══ TEXT FOR ANALYSIS

Understanding the dereference, address-of, and array subscript operators in C

我的未来我决定 提交于 2019-12-11 05:38:56

问题


I have argv[] defined as a char *. Using the following printf statements:

     printf("%s\n",argv[1]);   // prints out the entire string
     printf("%p\n",&argv[1]);  // & -> gets the address
     printf("%c\n",argv[1][0]);// prints out the first char of second var
     printf("%c\n",*argv[1]);  //  

It's this last one I don't understand. What does it mean to print *argv[1]? why isn't that the same as *argv[1][0] and how come you can't print out printf("%s\n",*argv[1]);. Also, why is &*argv[1] a different address then &argv[1]?


回答1:


The array subscript operation a[i] is defined as *(a + i) - given the address a, offset i elements (not bytes) from that address and dereference the result. Thus, given a pointer p, *p is equivalent to *(p + 0), which is equivalent to p[0].

The type of argv is char **; given that, all of the following are true:

    Expression         Type            Value
    ----------         ----            -----
          argv         char **         Pointer to a sequence of strings
         *argv         char *          Equivalent to argv[0]
        **argv         char            Equivalent to argv[0][0]
       argv[i]         char *          Pointer to a single string
      *argv[i]         char            Same as argv[i][0]
    argv[i][j]         char            j'th character of i'th string
      &argv[i]         char **         Address of the pointer to the i'th string

Since the type of argv[i][j] is char, *argv[i][j] is not a valid expression.

Here's a bad visualization of the argv sequence:

     +---+              +---+                                         +---+
argv |   | ---> argv[0] |   | ---------------------------> argv[0][0] |   |
     +---+              +---+                     +---+               +---+
                argv[1] |   | -------> argv[1][0] |   |    argv[0][1] |   |
                        +---+                     +---+               +---+
                         ...           argv[1][1] |   |                ...
                        +---+                     +---+               +---+
             argv[argc] |   | ---|||               ...   argv[0][n-1] |   |
                        +---+                     +---+               +---+
                                     argv[1][m-1] |   |
                                                  +---+

This may help explain the results of different expressions.

════
══ RECORD SET

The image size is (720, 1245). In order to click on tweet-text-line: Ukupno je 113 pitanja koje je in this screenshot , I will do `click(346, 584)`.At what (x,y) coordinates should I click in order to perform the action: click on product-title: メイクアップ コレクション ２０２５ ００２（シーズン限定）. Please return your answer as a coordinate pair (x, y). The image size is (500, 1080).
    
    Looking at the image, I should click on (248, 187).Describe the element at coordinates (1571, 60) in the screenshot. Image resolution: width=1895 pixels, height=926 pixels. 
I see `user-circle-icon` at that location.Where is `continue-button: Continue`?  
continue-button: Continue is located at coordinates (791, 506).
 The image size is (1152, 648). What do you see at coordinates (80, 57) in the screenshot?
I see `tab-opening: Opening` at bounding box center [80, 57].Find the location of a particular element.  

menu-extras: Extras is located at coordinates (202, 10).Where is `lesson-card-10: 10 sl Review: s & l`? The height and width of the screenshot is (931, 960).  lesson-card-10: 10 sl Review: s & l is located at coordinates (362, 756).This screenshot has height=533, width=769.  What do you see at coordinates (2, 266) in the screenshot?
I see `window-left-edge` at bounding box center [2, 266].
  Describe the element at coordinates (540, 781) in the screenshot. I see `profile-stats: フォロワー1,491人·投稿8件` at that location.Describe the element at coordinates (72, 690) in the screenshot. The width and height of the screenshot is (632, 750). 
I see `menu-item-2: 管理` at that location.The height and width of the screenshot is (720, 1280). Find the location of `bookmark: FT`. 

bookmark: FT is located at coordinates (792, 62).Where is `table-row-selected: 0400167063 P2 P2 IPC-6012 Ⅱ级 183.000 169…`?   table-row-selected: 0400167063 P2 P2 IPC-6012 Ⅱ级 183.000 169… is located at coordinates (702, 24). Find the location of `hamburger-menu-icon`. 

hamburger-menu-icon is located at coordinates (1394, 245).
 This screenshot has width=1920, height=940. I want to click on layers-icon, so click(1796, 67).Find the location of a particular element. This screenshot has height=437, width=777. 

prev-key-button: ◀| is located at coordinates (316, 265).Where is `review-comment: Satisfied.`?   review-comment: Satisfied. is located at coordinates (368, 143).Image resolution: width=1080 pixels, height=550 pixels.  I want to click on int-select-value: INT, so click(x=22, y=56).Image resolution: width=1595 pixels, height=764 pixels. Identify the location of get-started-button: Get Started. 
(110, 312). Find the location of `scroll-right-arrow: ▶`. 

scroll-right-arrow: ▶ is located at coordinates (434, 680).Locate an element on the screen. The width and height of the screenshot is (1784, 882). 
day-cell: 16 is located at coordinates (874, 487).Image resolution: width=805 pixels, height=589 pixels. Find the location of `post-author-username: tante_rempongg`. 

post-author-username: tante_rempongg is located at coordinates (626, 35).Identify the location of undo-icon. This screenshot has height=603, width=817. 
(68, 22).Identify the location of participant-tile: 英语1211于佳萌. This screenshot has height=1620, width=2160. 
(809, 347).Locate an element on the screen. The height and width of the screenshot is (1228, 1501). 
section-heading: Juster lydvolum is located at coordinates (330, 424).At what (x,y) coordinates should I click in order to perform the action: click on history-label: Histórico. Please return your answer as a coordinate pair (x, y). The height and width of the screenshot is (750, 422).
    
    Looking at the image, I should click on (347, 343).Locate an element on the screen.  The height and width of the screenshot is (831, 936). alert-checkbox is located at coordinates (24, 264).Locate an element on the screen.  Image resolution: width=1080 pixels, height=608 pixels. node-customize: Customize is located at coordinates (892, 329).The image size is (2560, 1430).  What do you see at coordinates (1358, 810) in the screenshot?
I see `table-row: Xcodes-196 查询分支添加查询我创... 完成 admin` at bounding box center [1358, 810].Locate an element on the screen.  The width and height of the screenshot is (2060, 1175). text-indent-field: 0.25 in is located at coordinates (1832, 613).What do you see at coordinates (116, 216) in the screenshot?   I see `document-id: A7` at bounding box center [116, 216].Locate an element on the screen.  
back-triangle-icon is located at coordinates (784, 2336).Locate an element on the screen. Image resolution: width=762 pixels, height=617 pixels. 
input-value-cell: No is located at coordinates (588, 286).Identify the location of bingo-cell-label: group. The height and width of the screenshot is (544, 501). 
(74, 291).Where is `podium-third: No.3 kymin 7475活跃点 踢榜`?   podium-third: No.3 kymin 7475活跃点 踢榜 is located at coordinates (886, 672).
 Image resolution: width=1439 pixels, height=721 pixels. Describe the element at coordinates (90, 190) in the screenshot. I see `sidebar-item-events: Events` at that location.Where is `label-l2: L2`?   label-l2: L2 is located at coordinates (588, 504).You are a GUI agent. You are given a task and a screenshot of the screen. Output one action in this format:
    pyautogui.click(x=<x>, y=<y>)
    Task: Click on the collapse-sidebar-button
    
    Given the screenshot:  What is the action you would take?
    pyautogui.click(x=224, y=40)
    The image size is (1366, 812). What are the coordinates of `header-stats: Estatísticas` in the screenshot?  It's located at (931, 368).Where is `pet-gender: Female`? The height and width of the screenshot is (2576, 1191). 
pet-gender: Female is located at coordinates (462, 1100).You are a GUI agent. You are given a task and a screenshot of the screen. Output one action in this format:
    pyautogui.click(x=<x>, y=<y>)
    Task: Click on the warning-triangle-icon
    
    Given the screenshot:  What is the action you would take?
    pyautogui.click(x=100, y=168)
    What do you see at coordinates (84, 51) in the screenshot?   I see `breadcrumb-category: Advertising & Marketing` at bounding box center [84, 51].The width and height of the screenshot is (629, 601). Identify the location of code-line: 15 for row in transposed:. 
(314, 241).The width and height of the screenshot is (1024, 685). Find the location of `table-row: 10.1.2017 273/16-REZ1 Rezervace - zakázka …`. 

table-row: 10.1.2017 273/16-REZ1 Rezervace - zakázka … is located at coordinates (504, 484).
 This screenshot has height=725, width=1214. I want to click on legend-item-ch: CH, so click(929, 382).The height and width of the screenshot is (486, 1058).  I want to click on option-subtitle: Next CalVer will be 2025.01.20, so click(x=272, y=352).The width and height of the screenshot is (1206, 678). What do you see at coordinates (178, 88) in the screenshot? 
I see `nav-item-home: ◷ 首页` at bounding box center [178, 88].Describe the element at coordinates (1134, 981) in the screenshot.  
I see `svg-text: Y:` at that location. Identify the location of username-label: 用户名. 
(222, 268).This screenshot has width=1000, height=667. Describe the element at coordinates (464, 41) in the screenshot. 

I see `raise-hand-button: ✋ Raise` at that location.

════

### EXERCISE INSTRUCTIONS
A) In the thread on C pointer operators, how is the array subscript operation a[i] defined?
B) Write the next part of the thread on C pointer operators, beginning right after its final sentence.

### ANSWERS IN ORDER
A) It is defined as *(a + i).

B)
回答2:


char *argv[]

argv is array(1) of char pointers. So it is normal array just each element of the array is a pointer. argv[0] is a pointer, argv[1], etc.

argv[0] - first element in the array. Since each element in the array is char pointer, value of this is also a char pointer (as we already mentioned above).

*argv[1] - Now here argv[1] is second element in the above array, but argv[1] is also a char pointer. Applying * just dereferences the pointer and you get the first character in the string to which argv[1] points to. You should use %c to print it as this is just a character.

argv[1][0] is already first character of second string in the array - so no more room for dereferencing. This is essentially same as previous.


(1) as highlighted strictly saying it is pointer to pointer, but maybe you can "think" of it as array of pointers. Anyway more info about it here: https://stackoverflow.com/a/39096006/3963067




回答3:


If argv[1] is a pointer to char, then *argv[1] dereferences that pointer and gets you the first character of the string at argv[1], so it's the same as argv[1][0] and is printed with the "%c" format specifier.

argv[1][0] is a char itself, not a pointer, so it's not dereferensable.




回答4:


  1. This is not specific to char *.
  2. You can simplify by what is the difference between *ptr and ptr[0].
  3. There are no difference because ptr[0] is a sugar for *(ptr + 0) or *ptr because + 0 is useless.

// printf("%p\n", &argv[1]); is wrong you must cast to (void *)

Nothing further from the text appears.